2006-12-12 Thread Dmitriy Monakhov
Andrew Morton <[EMAIL PROTECTED]> writes:

> On Mon, 11 Dec 2006 16:34:27 +0300
> Dmitriy Monakhov <[EMAIL PROTECTED]> wrote:
>
>> OpenVZ team has discovered error inside generic_file_direct_write()
>> If generic_file_direct_IO() has fail (ENOSPC condition) it may have 
>> instantiated
>> a few blocks outside i_size. And fsck will complain about wrong i_size
>> (ext2, ext3 and reiserfs interpret i_size and biggest block difference as 
>> error),
>> after fsck will fix error i_size will be increased to the biggest block,
>> but this blocks contain gurbage from previous write attempt, this is not 
>> information leak, but its silence file data corruption. 

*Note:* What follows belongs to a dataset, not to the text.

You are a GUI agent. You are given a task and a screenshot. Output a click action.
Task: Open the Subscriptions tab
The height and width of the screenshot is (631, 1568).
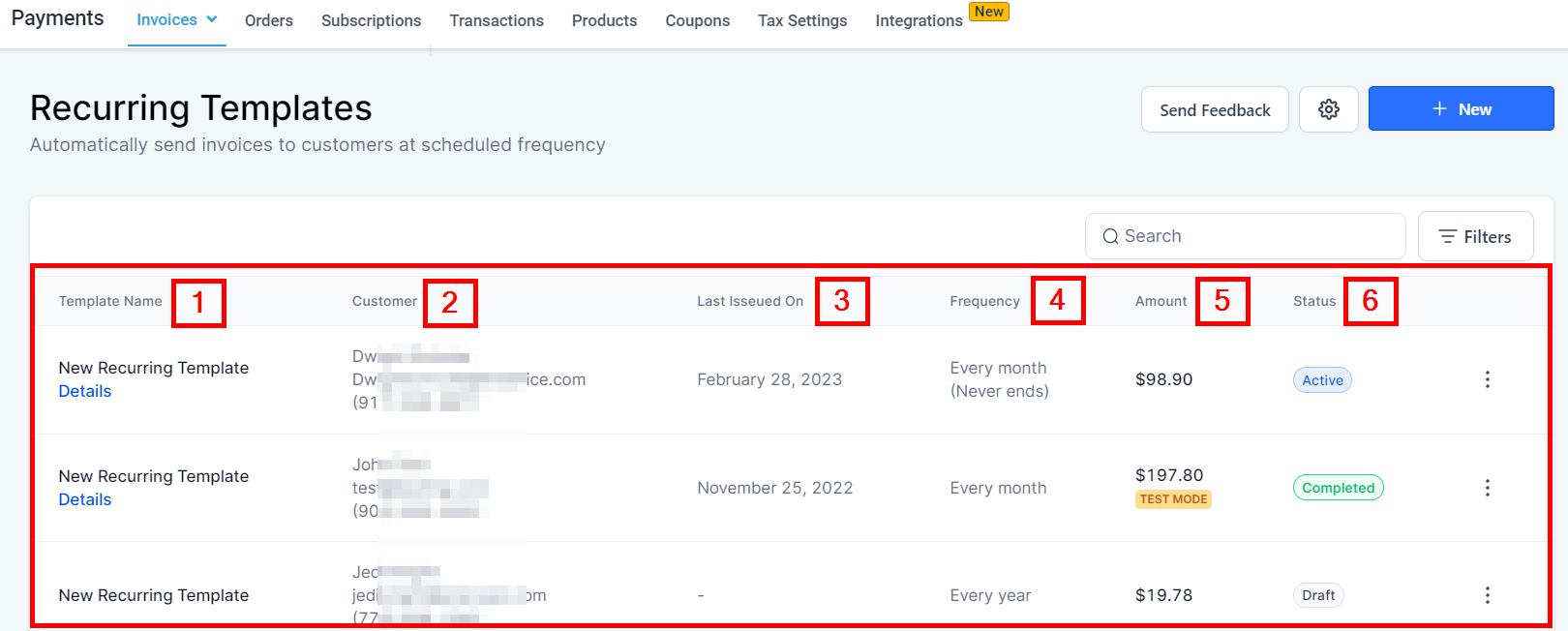371,20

>> We need truncate any block beyond i_size after write have failed , do in 
>> simular
>> generic_file_buffered_write() error path.
>> 
>> Exampe:
>> open("mnt2/FILE3", O_WRONLY|O_CREAT|O_DIRECT, 0666) = 3
>> write(3, "aa"..., 4096) = -1 ENOSPC (No space left on device)
>> 
>> stat mnt2/FILE3
>> File: `mnt2/FILE3'
>> Size: 0   Blocks: 4  IO Block: 4096   regular empty file
>> >>^^ file size is less than biggest block idx
>> Device: 700h/1792d  Inode: 14  Links: 1
>> Access: (0644/-rw-r--r--)  Uid: (0/root)   Gid: (0/root)
>> 
>> fsck.ext2 -f -n  mnt1/fs_img
>> Pass 1: Checking inodes, blocks, and sizes
>> Inode 14, i_size is 0, should be 2048.  Fix? no
>> 
>> Signed-off-by: Dmitriy Monakhov <[EMAIL PROTECTED]>
>> --
>>
>> diff --git a/mm/filemap.c b/mm/filemap.c
>> index 7b84dc8..bf7cf6c 100644
>> --- a/mm/filemap.c
>> +++ b/mm/filemap.c
>> @@ -2041,6 +2041,14 @@ generic_file_direct_write(struct kiocb *
>>  mark_inode_dirty(inode);
>>  }
>>  *ppos = end;
>> +} else if (written < 0) {
>> +loff_t isize = i_size_read(inode);
>> +/*
>> + * generic_file_direct_IO() may have instantiated a few blocks
>> + * outside i_size.  Trim these off again.
>> + */
>> +if (pos + count > isize)
>> +vmtruncate(inode, isize);
>>  }
>>  
>
> XFS (at least) can call generic_file_direct_write() with i_mutex not held. 
> And vmtruncate() expects i_mutex to be held.
>
> I guess a suitable solution would be to push this problem back up to the
> callers: let them decide whether to run vmtruncate() and if so, to ensure
> that i_mutex is held.
>
> The existence of generic_file_aio_write_nolock() makes that rather messy
> though.
This means we may call generic_file_aio_write_nolock() without i_mutex, right?
but call trace is :
  generic_file_aio_write_nolock() 
  ->generic_file_buffered_write() /* i_mutex not held here */ 
but according to filemaps locking rules: mm/filemap.c:77
 ..
 *  ->i_mutex   (generic_file_buffered_write)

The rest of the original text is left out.